The solution to this problem is to sanitize the function_call["arguments"] string to remove any control characters before attempting to parse it as JSON. You can use Python's str.translate method with str.maketrans to achieve this. Here's how you can modify the parse function:

def parse(output):
    # ... existing code ...

    # Parse out the function call
    function_call = output.additional_kwargs["function_call"]
    name = function_call["name"]

    # Sanitize the arguments to remove control characters
    sanitized_arguments = function_call["arguments"].translate(str.maketrans('', '', ''.join(map(chr, range(32)))))
    inputs = json.loads(sanitized_arguments)

    # ... existing code ...

This modification will clean the arguments string from any control characters before attempting to parse it as JSON, which should resolve the issue you're facing with the custom parser.

This solution was suggested in the following issues in the LangChain repository:

Please try this solution and let me know if it resolves your issue. If you're still encountering the issue after applying this fix, please provide more details so I can further assist you.

Sources


This response is meant to be useful and save you time. It is not meant to be a precise solution, but rather a starting point for your own research.
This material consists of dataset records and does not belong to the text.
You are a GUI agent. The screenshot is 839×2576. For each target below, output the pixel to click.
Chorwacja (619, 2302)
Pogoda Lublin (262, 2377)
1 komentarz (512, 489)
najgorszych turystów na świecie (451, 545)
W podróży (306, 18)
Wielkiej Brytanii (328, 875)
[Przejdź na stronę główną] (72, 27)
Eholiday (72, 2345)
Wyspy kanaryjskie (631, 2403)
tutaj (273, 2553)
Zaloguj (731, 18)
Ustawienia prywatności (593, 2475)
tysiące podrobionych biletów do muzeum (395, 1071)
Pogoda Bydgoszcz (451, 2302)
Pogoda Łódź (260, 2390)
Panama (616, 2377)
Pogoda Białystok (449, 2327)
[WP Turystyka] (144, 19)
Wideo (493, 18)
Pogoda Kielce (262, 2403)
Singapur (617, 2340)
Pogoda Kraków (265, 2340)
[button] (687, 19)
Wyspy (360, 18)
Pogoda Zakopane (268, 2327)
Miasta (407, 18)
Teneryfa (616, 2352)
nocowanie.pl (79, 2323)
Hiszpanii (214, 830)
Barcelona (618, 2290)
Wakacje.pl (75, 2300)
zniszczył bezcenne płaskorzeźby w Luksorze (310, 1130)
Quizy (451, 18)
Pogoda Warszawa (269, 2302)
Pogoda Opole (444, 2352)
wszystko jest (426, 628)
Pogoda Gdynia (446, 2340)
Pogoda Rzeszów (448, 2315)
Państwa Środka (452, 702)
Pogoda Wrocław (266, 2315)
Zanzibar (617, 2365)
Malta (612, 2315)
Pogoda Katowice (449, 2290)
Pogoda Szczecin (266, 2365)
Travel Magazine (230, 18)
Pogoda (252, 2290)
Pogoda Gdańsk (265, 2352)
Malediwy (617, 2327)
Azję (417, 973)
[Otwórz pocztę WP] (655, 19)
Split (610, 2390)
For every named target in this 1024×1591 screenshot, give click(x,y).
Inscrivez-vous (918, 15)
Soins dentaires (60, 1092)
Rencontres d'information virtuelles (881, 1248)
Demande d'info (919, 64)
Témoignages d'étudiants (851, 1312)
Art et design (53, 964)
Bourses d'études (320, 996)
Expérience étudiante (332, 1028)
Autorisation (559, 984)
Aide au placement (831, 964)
Help me be more useful! Please leave a 👍 if this is helpful and 👎 if it is irrelevant.

If you want to continue the conversation, start your reply with @dosu-bot.

nfcampos commented 9 months ago

@glejdis hi, which llm are you using?

glejdis commented 9 months ago

@nfcampos

llm = AzureChatOpenAI( deployment_name = "gpt-4_32k", openai_api_version = "2023-07-01-preview", temperature = 0, openai_api_key=XXXXX, openai_api_type="azure", azure_endpoint=api_base )

Model used is gpt-4 32k.

I suspect it might be part of parsing. Is there some easier parser we can use with this model, since we are not customising the parser ourselves. If usually fails when the agent goes from one step to the next step.

mewh commented 9 months ago

I got this issue when receiving Japanese text from OpenAI. This seems to be a issue specific to the turbo models (gpt-4-1106-preview). See this post on the OpenAI forums. Changing to gpt-4 fixed the problem.

glejdis commented 9 months ago

@mewh

Thank you for your input! However, I am not using gpt-4-1106-preview. I am using gpt-4-0613. So I believe this is caused by the parsing function I am using and its compatibility with the langchain agent.